__Perguntas sobre o material__.
**A.** No trecho sobre o hospital obstétrico de MSF no Haiti, que porcentagem do próprio orçamento o Haiti planeja gastar com saúde em 2015 e 2016?
**B.** Dê continuidade ao trecho sobre os cortes de verbas para a saúde materna no Haiti, começando logo após sua última frase.

__Trecho selecionado__.
----------------------------------------
Um número sem precedentes de gestantes está buscando atendimento médico no Centre de Référence en Urgence Obstétricales (Cruo, na sigla em francês), um hospital voltado para complicações obstétricas em Porto Príncipe, capital do Haiti, mantido pela organização humanitária internacional Médicos Sem Fronteiras, após o corte de verbas por parte de doadores internacionais e devido aos gastos limitados do governo haitiano com o sistema de saúde.  

Após esses cortes, a unidade neonatal do Cruo de MSF admitiu 32% mais recém-nascidos em 2014, e a porcentagem de gestantes admitidas após serem encaminhadas de outras instalações aumentou 18%. O número de admissões se manteve o mesmo em 2015.

O governo canadense encerrou seu programa “Manman Ak Timoun an Sante” (Mats, na sigla em creole) em 2013, voltado especificamente para a saúde materno-infantil. Isso é parte de um corte global no financiamento internacional para cuidados de saúde no Haiti, que vinha preenchendo muitas lacunas na oferta de cuidados maternos e outros tipos de assistência.

Enquanto isso, o Haiti planeja gastar apenas 5,4% do seu próprio orçamento com o sistema de saúde em 2015 e 2016. Em contraste, o país vizinho República Dominicana irá dedicar 11,5% de seu orçamento à saúde.

“Os gastos com cuidados de saúde materna mostraram resultados claros no Haiti, e agora vemos que os cortes nesse financiamento estão colocando a vida das mulheres em risco”, disse Paul Brockmann, diretor-geral de MSF no Haiti. “Durante o pico anual de nascimentos no Haiti, que vai de agosto a janeiro de cada ano, as coisas têm sido ainda pior. Esse é um aumento totalmente previsível da procura por cuidados de saúde materna, e, devido a esses cortes, o sistema estava totalmente despreparado. Esses cortes têm de ser revertidos.”
----------------------------------------
(Entradas de dados armazenados)
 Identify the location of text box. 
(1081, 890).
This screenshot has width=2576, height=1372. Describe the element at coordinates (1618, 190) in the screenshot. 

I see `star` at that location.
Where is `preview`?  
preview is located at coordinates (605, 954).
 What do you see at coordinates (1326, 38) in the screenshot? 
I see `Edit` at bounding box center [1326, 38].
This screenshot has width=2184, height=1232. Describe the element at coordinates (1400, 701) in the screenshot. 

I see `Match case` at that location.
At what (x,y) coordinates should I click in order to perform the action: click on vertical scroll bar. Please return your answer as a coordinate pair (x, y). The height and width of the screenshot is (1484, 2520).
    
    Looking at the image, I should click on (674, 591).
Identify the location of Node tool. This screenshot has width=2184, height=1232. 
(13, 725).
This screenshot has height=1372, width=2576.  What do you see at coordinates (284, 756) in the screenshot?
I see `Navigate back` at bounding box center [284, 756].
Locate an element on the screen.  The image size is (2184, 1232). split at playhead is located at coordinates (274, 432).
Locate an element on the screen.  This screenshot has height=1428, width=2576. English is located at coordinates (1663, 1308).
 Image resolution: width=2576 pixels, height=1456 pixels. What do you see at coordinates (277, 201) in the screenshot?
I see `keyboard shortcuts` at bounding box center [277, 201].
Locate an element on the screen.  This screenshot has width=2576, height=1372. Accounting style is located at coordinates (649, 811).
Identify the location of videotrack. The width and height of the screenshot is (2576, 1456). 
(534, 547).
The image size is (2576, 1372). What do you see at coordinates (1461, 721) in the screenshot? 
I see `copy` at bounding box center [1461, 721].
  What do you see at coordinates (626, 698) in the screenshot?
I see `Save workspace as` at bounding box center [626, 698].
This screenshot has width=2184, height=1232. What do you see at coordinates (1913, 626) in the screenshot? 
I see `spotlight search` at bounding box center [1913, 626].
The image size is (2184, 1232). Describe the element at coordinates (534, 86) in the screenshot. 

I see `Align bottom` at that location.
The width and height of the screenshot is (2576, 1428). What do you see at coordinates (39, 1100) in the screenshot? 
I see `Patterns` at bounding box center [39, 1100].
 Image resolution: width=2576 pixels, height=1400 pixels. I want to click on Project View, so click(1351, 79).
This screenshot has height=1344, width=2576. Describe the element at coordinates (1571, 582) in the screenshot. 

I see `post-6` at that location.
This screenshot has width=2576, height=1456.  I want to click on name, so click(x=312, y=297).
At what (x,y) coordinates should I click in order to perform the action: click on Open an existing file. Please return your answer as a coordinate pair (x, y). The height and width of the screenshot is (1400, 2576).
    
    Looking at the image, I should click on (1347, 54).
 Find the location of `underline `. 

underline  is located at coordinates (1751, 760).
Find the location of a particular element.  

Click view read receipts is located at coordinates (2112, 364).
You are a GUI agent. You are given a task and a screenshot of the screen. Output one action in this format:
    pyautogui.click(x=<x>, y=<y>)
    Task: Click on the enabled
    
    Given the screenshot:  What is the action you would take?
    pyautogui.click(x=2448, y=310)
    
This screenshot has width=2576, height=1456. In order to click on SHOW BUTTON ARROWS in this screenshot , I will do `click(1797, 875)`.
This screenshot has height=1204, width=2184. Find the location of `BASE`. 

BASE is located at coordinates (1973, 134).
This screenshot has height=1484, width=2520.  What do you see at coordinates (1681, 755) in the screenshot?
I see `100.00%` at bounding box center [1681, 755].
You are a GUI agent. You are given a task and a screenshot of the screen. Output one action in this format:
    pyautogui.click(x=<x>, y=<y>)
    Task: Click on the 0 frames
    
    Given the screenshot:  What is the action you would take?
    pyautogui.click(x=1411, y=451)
----------------------------------------
__Lista de respostas__.
**A.** 5,4% do orçamento.

**B.**
Esse aumento da demanda forçou o hospital Cruo de MSF, mantido de forma independente de qualquer financiamento governamental internacional e, portanto, não afetado pela redução da verba, a priorizar apenas as gestantes com maior risco de complicações no parto. Mas as mulheres que não atendem a esses critérios de admissão agora têm poucas opções até que sua situação se deteriore o suficiente para serem elegíveis ao atendimento.

Serene Princeton, uma mãe muito jovem, não atendeu inicialmente aos rígidos critérios de admissão de MSF e teve sua internação negada. Ela foi ao hospital geral, mas a instalação estava em greve, e outros hospitais só estavam aceitando mulheres em estágio avançado de gravidez, que não era seu caso. Após começar a ter sangramentos e a temer a morte de seu bebê e a sua própria, Serene voltou ao Cruo pela segunda vez. Naquele momento, sua situação cumpria os critérios estabelecidos por MSF, e ela foi admitida.

MSF inaugurou seu hospital Cruo em março de 2011. Mais de 27 mil bebês nasceram ali, e quase 9 mil bebês foram admitidos no departamento de neonatalogia. MSF atua no Haiti desde 1991, e, atualmente, também administra uma unidade especializada em queimaduras no hospital Drouillard, um hospital em Martissant e mantém uma equipe de resposta de emergência à cólera.